**Exercise requirements**
Please copy the records exactly, from the line with "Best/Worst Nba Games: December" up to and including the last line of the records.

**Source material**
________________

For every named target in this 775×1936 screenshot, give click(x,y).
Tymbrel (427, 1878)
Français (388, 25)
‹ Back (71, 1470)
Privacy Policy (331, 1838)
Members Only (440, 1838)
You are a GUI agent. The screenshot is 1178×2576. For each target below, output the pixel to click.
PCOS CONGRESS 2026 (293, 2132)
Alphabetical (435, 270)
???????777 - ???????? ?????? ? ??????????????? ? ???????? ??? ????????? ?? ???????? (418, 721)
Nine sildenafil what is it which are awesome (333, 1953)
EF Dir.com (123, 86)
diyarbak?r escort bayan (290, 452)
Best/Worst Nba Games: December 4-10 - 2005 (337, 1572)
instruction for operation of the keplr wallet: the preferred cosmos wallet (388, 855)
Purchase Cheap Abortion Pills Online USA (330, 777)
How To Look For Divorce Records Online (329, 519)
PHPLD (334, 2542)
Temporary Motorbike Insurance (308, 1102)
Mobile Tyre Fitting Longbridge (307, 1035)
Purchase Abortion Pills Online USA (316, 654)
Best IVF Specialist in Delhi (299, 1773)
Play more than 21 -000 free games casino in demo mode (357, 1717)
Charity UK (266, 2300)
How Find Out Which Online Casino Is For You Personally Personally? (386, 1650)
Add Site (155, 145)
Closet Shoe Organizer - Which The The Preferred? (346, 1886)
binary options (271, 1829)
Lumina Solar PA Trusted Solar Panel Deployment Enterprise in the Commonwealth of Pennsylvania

________________

**Expected answer**
Best/Worst Nba Games: December 4-10 - 2005 (337, 1572)
instruction for operation of the keplr wallet: the preferred cosmos wallet (388, 855)
Purchase Cheap Abortion Pills Online USA (330, 777)
How To Look For Divorce Records Online (329, 519)
PHPLD (334, 2542)
Temporary Motorbike Insurance (308, 1102)
Mobile Tyre Fitting Longbridge (307, 1035)
Purchase Abortion Pills Online USA (316, 654)
Best IVF Specialist in Delhi (299, 1773)
Play more than 21 -000 free games casino in demo mode (357, 1717)
Charity UK (266, 2300)
How Find Out Which Online Casino Is For You Personally Personally? (386, 1650)
Add Site (155, 145)
Closet Shoe Organizer - Which The The Preferred? (346, 1886)
binary options (271, 1829)
Lumina Solar PA Trusted Solar Panel Deployment Enterprise in the Commonwealth of Pennsylvania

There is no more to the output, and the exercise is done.